▶ _Exercise description_: According to the guide on trimming messages below, which version of @langchain/core first includes the trimMessages function?

How to trim messages

The trimMessages function is available in @langchain/core version 0.2.8 and above.

All models have finite context windows, meaning there’s a limit to how many tokens they can take as input. If you have very long messages or a chain/agent that accumulates a long message is history, you’ll need to manage the length of the messages you’re passing in to the model.

The trimMessages util provides some basic strategies for trimming a list of messages to be of a certain token length.

Getting the last `maxTokens` tokens

To get the last maxTokens in the list of Messages we can set strategy: "last". Notice that for our tokenCounter we can pass in a function (more on that below) or a language model (since language models have a message token counting method). It makes sense to pass in a model when you’re trimming your messages to fit into the context window of that specific model:

import {
  AIMessage,
  HumanMessage,
  SystemMessage,
  trimMessages,
} from "@langchain/core/messages";
import { ChatOpenAI } from "@langchain/openai";

const messages = [
  new SystemMessage("you're a good assistant, you always respond with a joke."),
  new HumanMessage("i wonder why it's called langchain"),
  new AIMessage(
    'Well, I guess they thought "WordRope" and "SentenceString" just didn\'t have the same ring to it!'
  ),
  new HumanMessage("and who is harrison chasing anyways"),
  new AIMessage(
    "Hmmm let me think.\n\nWhy, he's probably chasing after the last cup of coffee in the office!"

Dataset entries

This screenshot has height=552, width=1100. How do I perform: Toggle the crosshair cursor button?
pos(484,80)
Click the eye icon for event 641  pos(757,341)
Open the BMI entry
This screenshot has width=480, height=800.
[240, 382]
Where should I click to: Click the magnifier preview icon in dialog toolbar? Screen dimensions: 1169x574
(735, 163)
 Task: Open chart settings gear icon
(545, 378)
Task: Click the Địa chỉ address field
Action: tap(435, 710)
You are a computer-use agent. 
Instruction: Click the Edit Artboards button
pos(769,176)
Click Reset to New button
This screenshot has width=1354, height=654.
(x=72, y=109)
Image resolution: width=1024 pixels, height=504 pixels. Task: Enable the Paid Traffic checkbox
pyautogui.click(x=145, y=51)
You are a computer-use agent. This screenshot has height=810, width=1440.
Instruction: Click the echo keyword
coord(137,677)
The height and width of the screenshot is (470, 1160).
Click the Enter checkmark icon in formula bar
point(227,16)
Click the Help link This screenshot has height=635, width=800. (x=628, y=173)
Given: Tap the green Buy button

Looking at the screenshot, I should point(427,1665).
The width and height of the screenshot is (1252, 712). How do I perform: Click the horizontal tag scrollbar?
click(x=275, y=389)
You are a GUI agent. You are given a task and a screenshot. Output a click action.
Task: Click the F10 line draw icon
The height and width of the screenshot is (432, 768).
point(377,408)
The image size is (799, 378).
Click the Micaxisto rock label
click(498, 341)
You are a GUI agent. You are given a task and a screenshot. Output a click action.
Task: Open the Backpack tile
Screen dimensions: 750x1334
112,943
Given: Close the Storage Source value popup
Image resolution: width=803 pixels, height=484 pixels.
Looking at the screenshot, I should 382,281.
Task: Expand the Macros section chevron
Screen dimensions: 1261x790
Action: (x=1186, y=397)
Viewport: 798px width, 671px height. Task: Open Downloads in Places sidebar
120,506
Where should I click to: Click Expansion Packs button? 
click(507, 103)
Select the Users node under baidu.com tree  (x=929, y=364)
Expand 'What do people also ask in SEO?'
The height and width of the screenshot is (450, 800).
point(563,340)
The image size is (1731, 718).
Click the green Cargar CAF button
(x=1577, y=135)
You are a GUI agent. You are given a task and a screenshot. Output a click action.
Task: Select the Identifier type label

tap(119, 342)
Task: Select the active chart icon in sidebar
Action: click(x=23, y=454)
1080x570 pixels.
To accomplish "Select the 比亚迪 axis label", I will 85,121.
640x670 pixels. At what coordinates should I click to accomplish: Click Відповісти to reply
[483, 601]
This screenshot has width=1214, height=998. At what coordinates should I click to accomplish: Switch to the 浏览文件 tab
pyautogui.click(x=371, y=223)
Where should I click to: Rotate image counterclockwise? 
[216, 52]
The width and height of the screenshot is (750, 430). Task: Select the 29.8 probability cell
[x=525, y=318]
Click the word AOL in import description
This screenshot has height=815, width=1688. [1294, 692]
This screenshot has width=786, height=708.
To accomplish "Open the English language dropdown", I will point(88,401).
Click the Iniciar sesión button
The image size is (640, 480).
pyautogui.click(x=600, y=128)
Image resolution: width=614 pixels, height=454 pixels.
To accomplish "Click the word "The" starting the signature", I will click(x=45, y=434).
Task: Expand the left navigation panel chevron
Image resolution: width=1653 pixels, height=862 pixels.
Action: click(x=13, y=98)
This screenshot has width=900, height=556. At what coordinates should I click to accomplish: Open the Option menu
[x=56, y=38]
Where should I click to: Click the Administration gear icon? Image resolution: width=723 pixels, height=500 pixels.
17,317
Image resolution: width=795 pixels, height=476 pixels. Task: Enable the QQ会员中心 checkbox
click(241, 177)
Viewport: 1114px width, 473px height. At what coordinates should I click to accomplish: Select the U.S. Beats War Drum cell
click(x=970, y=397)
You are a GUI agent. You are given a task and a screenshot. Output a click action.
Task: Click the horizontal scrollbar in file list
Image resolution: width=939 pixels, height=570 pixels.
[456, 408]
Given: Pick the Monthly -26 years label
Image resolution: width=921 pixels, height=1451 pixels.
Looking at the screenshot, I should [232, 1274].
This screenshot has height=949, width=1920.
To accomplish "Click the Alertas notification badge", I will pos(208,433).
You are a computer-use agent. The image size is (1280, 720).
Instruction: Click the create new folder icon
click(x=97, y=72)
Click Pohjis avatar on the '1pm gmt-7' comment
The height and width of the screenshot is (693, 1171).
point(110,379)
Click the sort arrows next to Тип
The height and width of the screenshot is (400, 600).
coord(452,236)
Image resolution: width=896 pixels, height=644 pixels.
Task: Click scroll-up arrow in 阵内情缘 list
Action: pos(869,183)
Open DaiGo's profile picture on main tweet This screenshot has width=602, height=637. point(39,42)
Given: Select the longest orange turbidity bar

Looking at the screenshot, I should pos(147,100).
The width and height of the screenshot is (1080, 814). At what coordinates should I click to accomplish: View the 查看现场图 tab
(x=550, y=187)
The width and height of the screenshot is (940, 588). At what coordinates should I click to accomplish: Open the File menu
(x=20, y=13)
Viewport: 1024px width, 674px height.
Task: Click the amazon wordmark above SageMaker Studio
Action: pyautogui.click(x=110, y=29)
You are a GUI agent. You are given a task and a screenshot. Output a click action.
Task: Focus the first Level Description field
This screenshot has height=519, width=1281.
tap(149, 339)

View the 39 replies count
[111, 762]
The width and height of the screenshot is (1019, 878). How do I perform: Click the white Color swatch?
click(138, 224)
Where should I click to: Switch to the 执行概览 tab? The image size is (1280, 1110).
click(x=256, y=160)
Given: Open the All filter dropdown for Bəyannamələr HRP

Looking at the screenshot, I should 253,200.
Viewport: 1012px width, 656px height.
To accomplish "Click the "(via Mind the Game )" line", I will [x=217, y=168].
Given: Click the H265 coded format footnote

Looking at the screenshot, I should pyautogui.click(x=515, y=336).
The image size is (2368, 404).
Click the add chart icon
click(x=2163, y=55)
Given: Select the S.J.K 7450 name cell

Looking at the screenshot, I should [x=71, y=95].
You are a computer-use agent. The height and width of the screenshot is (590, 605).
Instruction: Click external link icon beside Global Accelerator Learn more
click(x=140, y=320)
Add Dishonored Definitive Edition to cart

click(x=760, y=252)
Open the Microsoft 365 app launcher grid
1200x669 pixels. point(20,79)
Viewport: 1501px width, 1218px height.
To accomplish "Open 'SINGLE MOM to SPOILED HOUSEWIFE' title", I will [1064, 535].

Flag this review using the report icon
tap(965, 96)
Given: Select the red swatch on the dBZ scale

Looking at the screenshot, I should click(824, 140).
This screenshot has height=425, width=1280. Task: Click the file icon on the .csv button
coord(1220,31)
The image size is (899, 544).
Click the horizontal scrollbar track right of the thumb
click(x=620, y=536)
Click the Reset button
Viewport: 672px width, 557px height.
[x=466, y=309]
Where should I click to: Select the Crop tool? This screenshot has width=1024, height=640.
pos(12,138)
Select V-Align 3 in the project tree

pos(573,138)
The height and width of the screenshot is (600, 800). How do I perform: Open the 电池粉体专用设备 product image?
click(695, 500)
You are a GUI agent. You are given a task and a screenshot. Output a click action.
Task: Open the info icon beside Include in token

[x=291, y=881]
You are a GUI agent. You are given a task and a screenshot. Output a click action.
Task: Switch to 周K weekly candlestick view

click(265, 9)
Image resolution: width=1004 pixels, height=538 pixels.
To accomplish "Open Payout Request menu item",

▶ _Response_: Version 0.2.8 (and above).